SELECTION =>
I came to the US Naval War College Naval War Gaming System (NWGS) site as the Site Systems Analyst (SSA) during the development phase in 1980. I remember that was the year that the Phillies beat the Kansas City Royals for the world series. Here are some stories from my time there.
Hot Swapping Components to Provide Reliability
The development site was in Moorestown, New Jersey, and Computer Sciences Corporation (CSC) was the development contractor. We had a dual-CPU Level 68 configuration with dual IOMs, dual memory boxes, several MSU0500 disk packs, tape drives, two printers, and two operator consoles. Upon getting my first tour of the computer room, I asked "Why two operator consoles?" That's when I was told that the War College had a contract reliability requirement requiring duplicates of every piece of hardware so that if a component failed the system could be reconfigured without it and keep running. Honeywell had promised that any component, except the IOM, could be "hot swapped" without a crash. In fact, I remember, on my first day there an engineer from CSC (who thought that a Unix system should have been awarded the contract) brought several senior management types from CSC and the Navy into the computer room and asked me to meet them there. He didn't believe we could ride out a hardware failure without a crash and demanded a demonstration. "What did you have in mind?" I asked. He went to the back of one of the disk packs and turned off the power switch. Immediately the operator console sprung to life with "syserr" messages,
Unable to swap page to disk...
I went to the down drive, pulled the disk pack and put it in a spare drive, pulled the device ID plug from the downed drive, plopped it into the spare drive and spun up the pack. Multics continued as if nothing had occurred. The senior management types were notably impressed and he was left with egg on his face. We never did get along and much of my time at NWGS seemed somewhat adversarial.
I took his stunt as a warning and came in in the middle of the night and on weekends (when no development was going on) to try to identify single-point-of-failure targets and, with the Field Engineers' help, developed a strategy for dealing with every hardware failure scenario we could think of. The operator console was the only component that seemed to be un-replaceable. During several attempts to replace a failed console, the system hung and required rebooting. Replacing the console required opening up the IOM and re-cabling to the spare console. Although we had the Message Coordinator consoles, they became overwhelmed by complete failure of the operator's console and their software design did not allow them certain levels of functionality (see MTB-628). Additionally, the operator's console was a half-duplex device and would hang the system in ring 0 if its interrupts were lost. Thus, we had a single point of failure.
I began looking at the BOS code, and the ocdcm_ DIM and decided that I could make some changes that would allow more than one operator's console in the config deck. If that console failed, ocdcm_ would search the config deck for another console and start using it for its I/O. At the time, I was too naïve to fully understand the implications of these changes I was making but I was hired on at CISL a few years later and did a complete redesign of ocdcm_ in support the IOM Reconfiguration project for the DND-H site. Those changes were also made as part of the "Bootload Multics" effort for the B-2 security evaluation. This was probably my major contribution to the NWGS development, although I had a couple of minor contributions as well.

DATA =>
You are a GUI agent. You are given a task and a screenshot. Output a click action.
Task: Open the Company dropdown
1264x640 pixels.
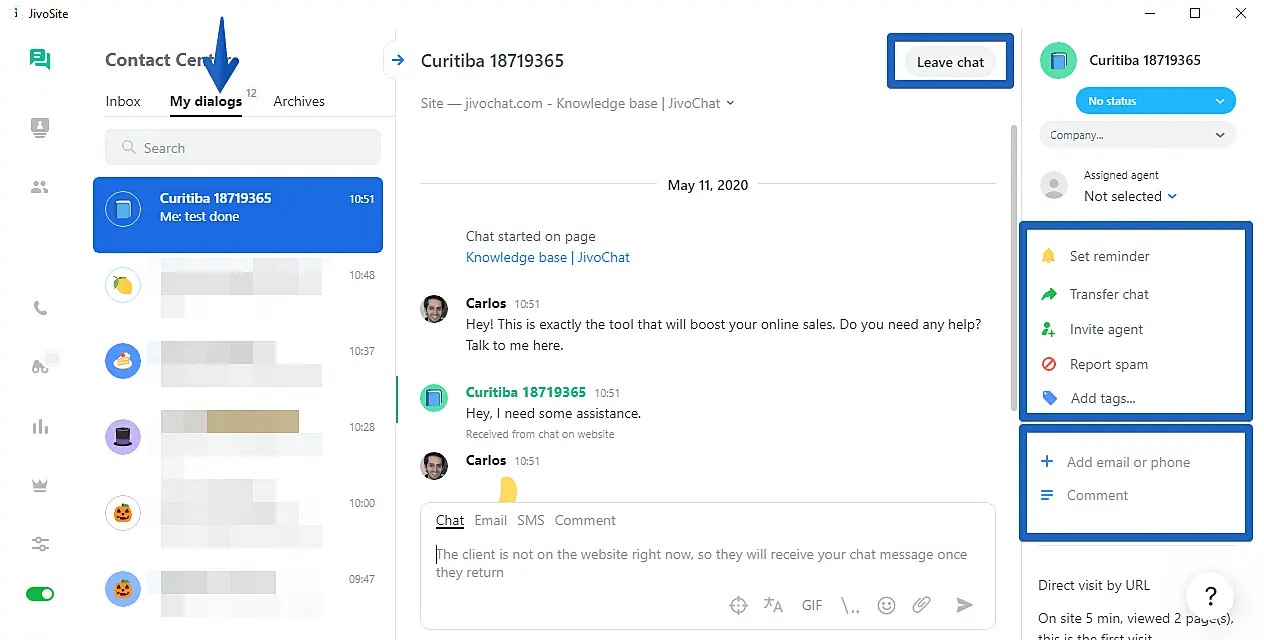pyautogui.click(x=1137, y=135)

WHAT YOU WILL DO =>
1. In the NWGS account, what contract requirement explains why the computer room had two operator consoles?
2. Decide whether each statement agrees with the NWGS account, and answer yes or no with the text's deciding words quoted exactly.
(a) Honeywell was the development contractor at the Moorestown site.
(b) The operator's console was a half-duplex device.
(c) Honeywell promised that the IOM could be hot swapped without a crash.
3. Proceed with the NWGS account in one paragraph, starting after its final sentence.
The lines are separate from the NWGS account and serve as distinct material.

ANSWERS TO THE PROBLEMS =>
1. The War College's contract required duplicates of every piece of hardware so that the system could be reconfigured without a failed component and keep running.

2.
(a) No: "Computer Sciences Corporation (CSC) was the development contractor."
(b) Yes: "the operator's console was a half-duplex device"
(c) No: "any component, except the IOM, could be "hot swapped" without a crash."

3.
CSC had a need to prove to the Navy that they were making progress in their development and staying on schedule. They proposed to the Navy that providing them with the ability to count the lines of code developed would be an acceptable metric and the Navy agreed. Of course, the Navy could not trust CSC to develop a tool that showed CSC's contract compliance so the Navy, at CSC's suggestion, requested that I develop the tool. This led to the analyze_source command that would peruse a directory or subtree and find files and analyze their content, reporting how many lines of code were in the source, the number and types of variables, the number of comments, etc. This was initially developed to work only on a single file, or directory, and was then executed using walk_subtree as a wrapper. Various control arguments allowed the user to control the elements of the source analyzed and the format of the report. Eventually, I added the functionality to walk the hierarchy internally without the need to invoke walk_subtree.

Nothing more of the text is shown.